For the daytime demonstration, the city at least had a few fig leaves for its behavior: there was no march permit, the event had a previous history (in a much larger crowd later in the day last year, when organizers could not plan due to lack of a permit) of property damage, and downtown businesses wanted protection. None of these excuses justifies denying people freedom of speech or the right of assembly, but they're more than SPD can use to explain the music show shutdown. Noise was not a problem; capacity was not a problem. The politics of the people in the crowd was the "problem," just as it was during the day. "They shut it down for political reasons," Veselka says flatly. After having survived the tense, hour-long march down Pine Street, Peace Action's Fred Miller put it another way: "We have an outlaw city."
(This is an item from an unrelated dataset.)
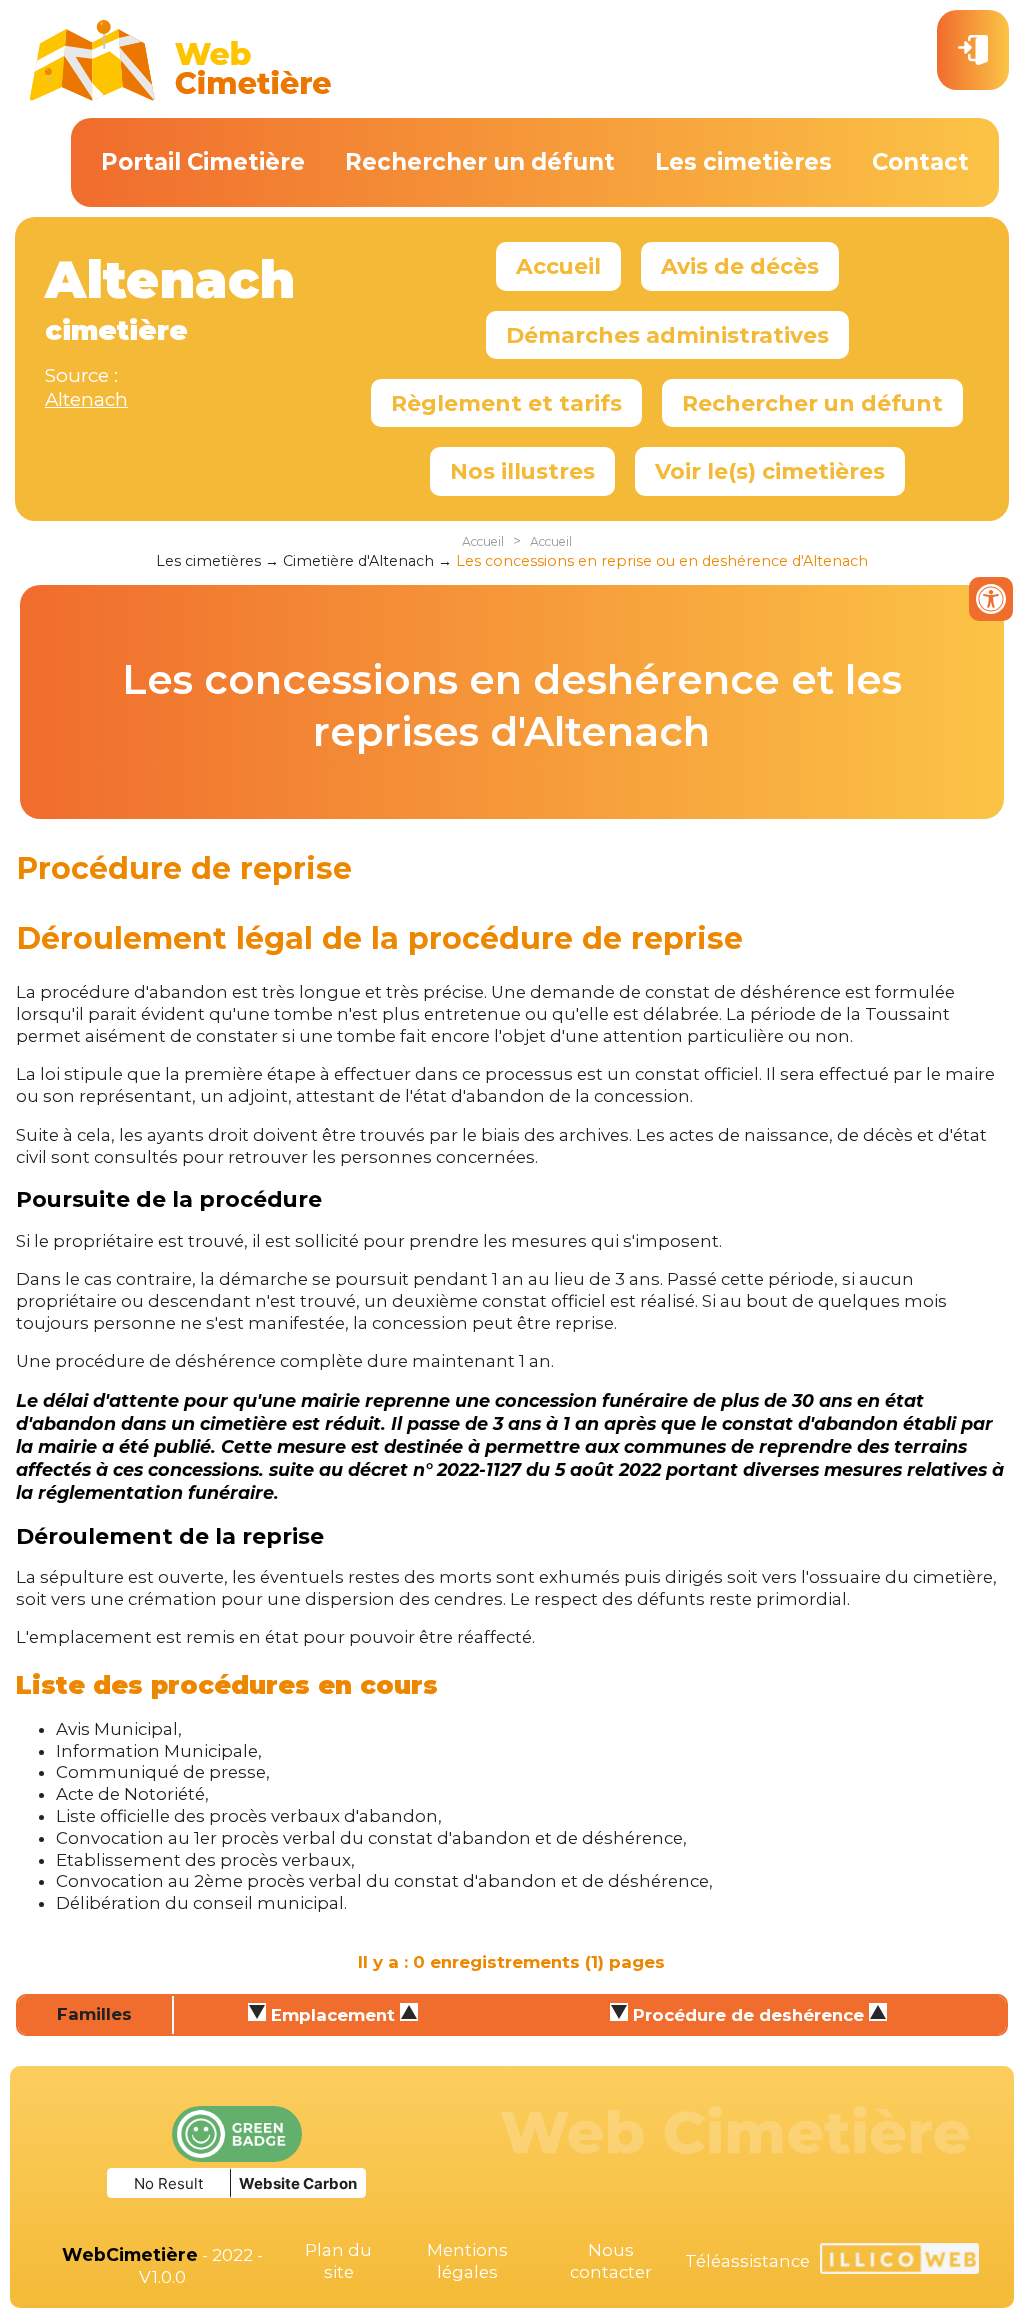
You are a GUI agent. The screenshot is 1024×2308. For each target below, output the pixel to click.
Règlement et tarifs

"We have less intelligence than ever before."

Expect more of it. Even as cops were using their bikes as weapons against tightly packed, furious, impotent protesters, U.S. Attorney General John Ashcroft was advocating "relaxing" restrictions on FBI spying upon (and, presumably, law enforcement harassment of) groups targeted for their religious and/or political beliefs. A "Security Alert" sent out before N30 by the DSA summed up their quandary: "We have less intelligence than ever before."

If the statement refers to data, not IQ, "they" don't, of course; they have files on everyone in the country a mile long and a hard disk wide. And in SPD's escalation of previously ugly tactics unveiled at August's Reclaim the Streets demonstration and last year's N30--but completely absent on Nov. 9--one thing was made abundantly clear: the city does not give a fuck about the courts, the constitution, or your rights. Seattle considers itself the arbiter of whether to consider you covered by the "freedoms" of this country, depending on who you are, where you are, what day it is, what you look like, and whether you think that being covered by the city's idea of "freedom" requires a good shower to scrub off the dog shit.

SPD was able to engage in these tactics solely because they could outnumber protesters. The obvious solution, for those of us concerned about our freedoms of speech, assembly, and so forth, is to assemble and speak, peacefully, clearly, and in much larger numbers. Whether it's for a local version of the tentatively scheduled large springtime national anti-war rally, or for N30 2002, we need to gather in much, much bigger crowds to stand up for our rights. And a sizable number of us should come fully trained in nonviolent civil disobedient tactics, expecting arrest and prepared to stand our ground in any confrontation.

After all, as we've heard repeatedly, we're in a war.